### Request
Repeat each of the following records word for word, leaving every line unchanged.
Start
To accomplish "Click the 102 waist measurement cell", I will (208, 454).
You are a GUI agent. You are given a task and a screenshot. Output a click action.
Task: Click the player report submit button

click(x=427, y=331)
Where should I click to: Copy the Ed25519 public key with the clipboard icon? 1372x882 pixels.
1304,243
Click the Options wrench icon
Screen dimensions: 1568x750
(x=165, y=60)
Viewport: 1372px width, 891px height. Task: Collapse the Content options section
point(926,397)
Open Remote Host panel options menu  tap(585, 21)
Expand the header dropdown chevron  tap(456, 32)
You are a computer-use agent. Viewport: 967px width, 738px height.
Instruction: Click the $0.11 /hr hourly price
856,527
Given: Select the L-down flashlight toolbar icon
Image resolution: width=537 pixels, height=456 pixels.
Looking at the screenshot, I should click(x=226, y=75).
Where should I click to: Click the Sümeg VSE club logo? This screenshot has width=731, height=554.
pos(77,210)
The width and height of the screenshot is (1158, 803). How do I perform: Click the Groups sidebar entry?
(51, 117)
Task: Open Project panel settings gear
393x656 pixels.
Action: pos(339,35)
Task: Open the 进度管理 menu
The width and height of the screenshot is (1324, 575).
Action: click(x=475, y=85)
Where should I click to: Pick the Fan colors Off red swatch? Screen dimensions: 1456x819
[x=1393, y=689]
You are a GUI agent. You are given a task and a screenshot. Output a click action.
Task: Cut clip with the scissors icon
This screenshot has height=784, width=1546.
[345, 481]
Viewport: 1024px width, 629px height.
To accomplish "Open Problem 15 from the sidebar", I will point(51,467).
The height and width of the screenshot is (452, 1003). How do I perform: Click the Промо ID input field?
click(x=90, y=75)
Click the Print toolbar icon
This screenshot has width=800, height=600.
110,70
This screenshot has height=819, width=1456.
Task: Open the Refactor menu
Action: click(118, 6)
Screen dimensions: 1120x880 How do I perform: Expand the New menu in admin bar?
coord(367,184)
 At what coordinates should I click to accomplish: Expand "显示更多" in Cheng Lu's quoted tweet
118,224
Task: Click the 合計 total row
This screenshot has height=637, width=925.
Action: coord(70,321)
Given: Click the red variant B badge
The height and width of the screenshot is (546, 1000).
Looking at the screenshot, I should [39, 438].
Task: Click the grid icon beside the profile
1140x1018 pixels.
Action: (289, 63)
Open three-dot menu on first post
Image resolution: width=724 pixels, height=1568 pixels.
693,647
End
### Exercise answer
To accomplish "Click the 102 waist measurement cell", I will (208, 454).
You are a GUI agent. You are given a task and a screenshot. Output a click action.
Task: Click the player report submit button

click(x=427, y=331)
Where should I click to: Copy the Ed25519 public key with the clipboard icon? 1372x882 pixels.
1304,243
Click the Options wrench icon
Screen dimensions: 1568x750
(x=165, y=60)
Viewport: 1372px width, 891px height. Task: Collapse the Content options section
point(926,397)
Open Remote Host panel options menu  tap(585, 21)
Expand the header dropdown chevron  tap(456, 32)
You are a computer-use agent. Viewport: 967px width, 738px height.
Instruction: Click the $0.11 /hr hourly price
856,527
Given: Select the L-down flashlight toolbar icon
Image resolution: width=537 pixels, height=456 pixels.
Looking at the screenshot, I should click(x=226, y=75).
Where should I click to: Click the Sümeg VSE club logo? This screenshot has width=731, height=554.
pos(77,210)
The width and height of the screenshot is (1158, 803). How do I perform: Click the Groups sidebar entry?
(51, 117)
Task: Open Project panel settings gear
393x656 pixels.
Action: pos(339,35)
Task: Open the 进度管理 menu
The width and height of the screenshot is (1324, 575).
Action: click(x=475, y=85)
Where should I click to: Pick the Fan colors Off red swatch? Screen dimensions: 1456x819
[x=1393, y=689]
You are a GUI agent. You are given a task and a screenshot. Output a click action.
Task: Cut clip with the scissors icon
This screenshot has height=784, width=1546.
[345, 481]
Viewport: 1024px width, 629px height.
To accomplish "Open Problem 15 from the sidebar", I will point(51,467).
The height and width of the screenshot is (452, 1003). How do I perform: Click the Промо ID input field?
click(x=90, y=75)
Click the Print toolbar icon
This screenshot has width=800, height=600.
110,70
This screenshot has height=819, width=1456.
Task: Open the Refactor menu
Action: click(118, 6)
Screen dimensions: 1120x880 How do I perform: Expand the New menu in admin bar?
coord(367,184)
 At what coordinates should I click to accomplish: Expand "显示更多" in Cheng Lu's quoted tweet
118,224
Task: Click the 合計 total row
This screenshot has height=637, width=925.
Action: coord(70,321)
Given: Click the red variant B badge
The height and width of the screenshot is (546, 1000).
Looking at the screenshot, I should [39, 438].
Task: Click the grid icon beside the profile
1140x1018 pixels.
Action: (289, 63)
Open three-dot menu on first post
Image resolution: width=724 pixels, height=1568 pixels.
693,647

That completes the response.